* _What to produce_
Copy out all of the data below, including each request, and add -28 to every number in the coordinates given as answers. Leave the pictures out of your reply.
──────── Dataset records
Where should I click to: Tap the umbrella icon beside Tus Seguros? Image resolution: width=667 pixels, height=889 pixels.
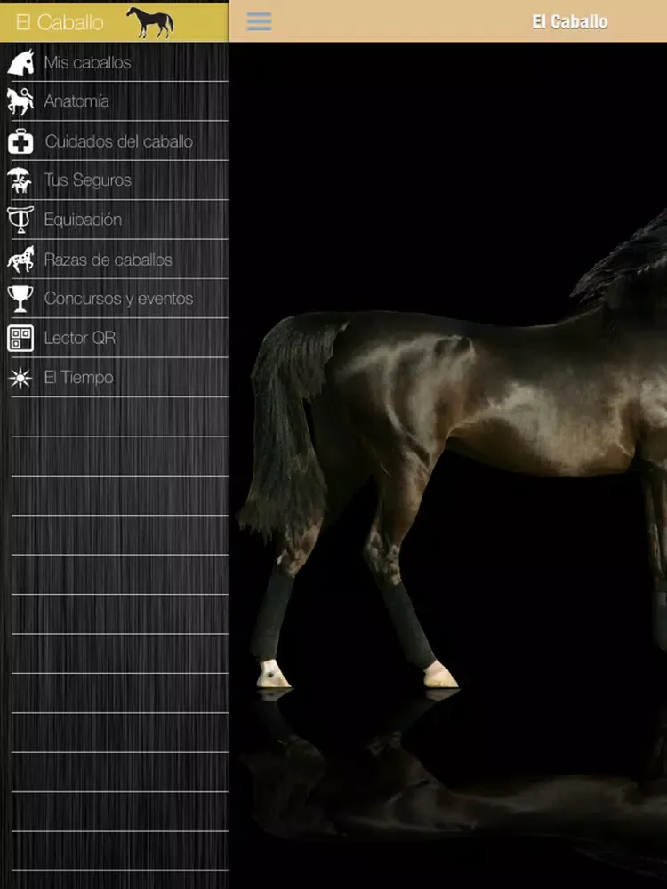20,180
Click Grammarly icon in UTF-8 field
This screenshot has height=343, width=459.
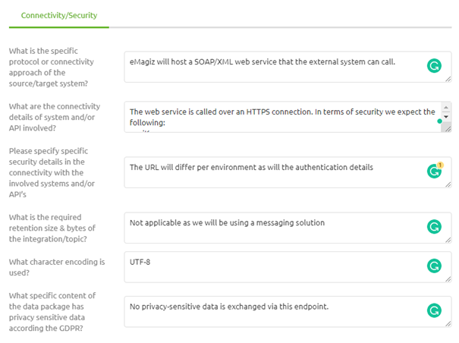click(434, 266)
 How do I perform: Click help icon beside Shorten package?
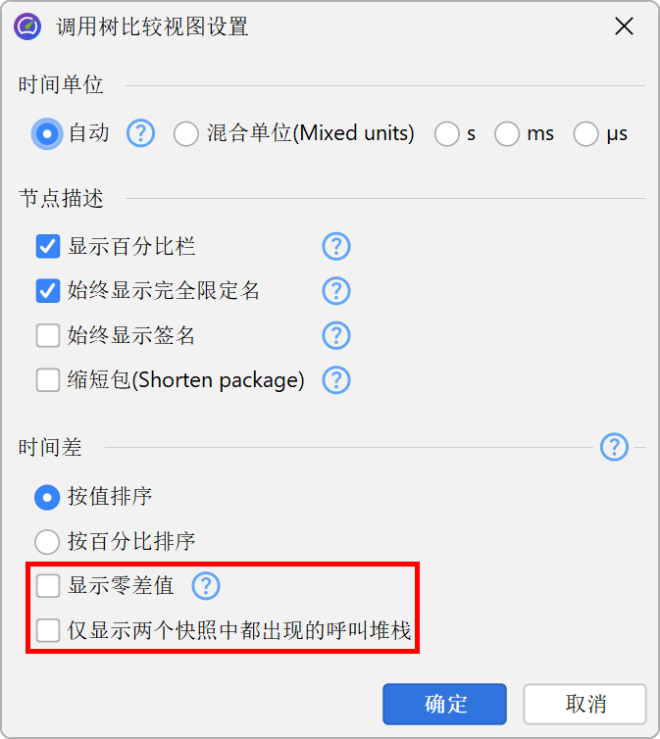point(336,380)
────────────────
* _Solved problem_
Where should I click to: Tap the umbrella icon beside Tus Seguros? Image resolution: width=667 pixels, height=889 pixels.
-8,152
Click Grammarly icon in UTF-8 field
This screenshot has height=343, width=459.
click(406, 238)
 How do I perform: Click help icon beside Shorten package?
point(308,352)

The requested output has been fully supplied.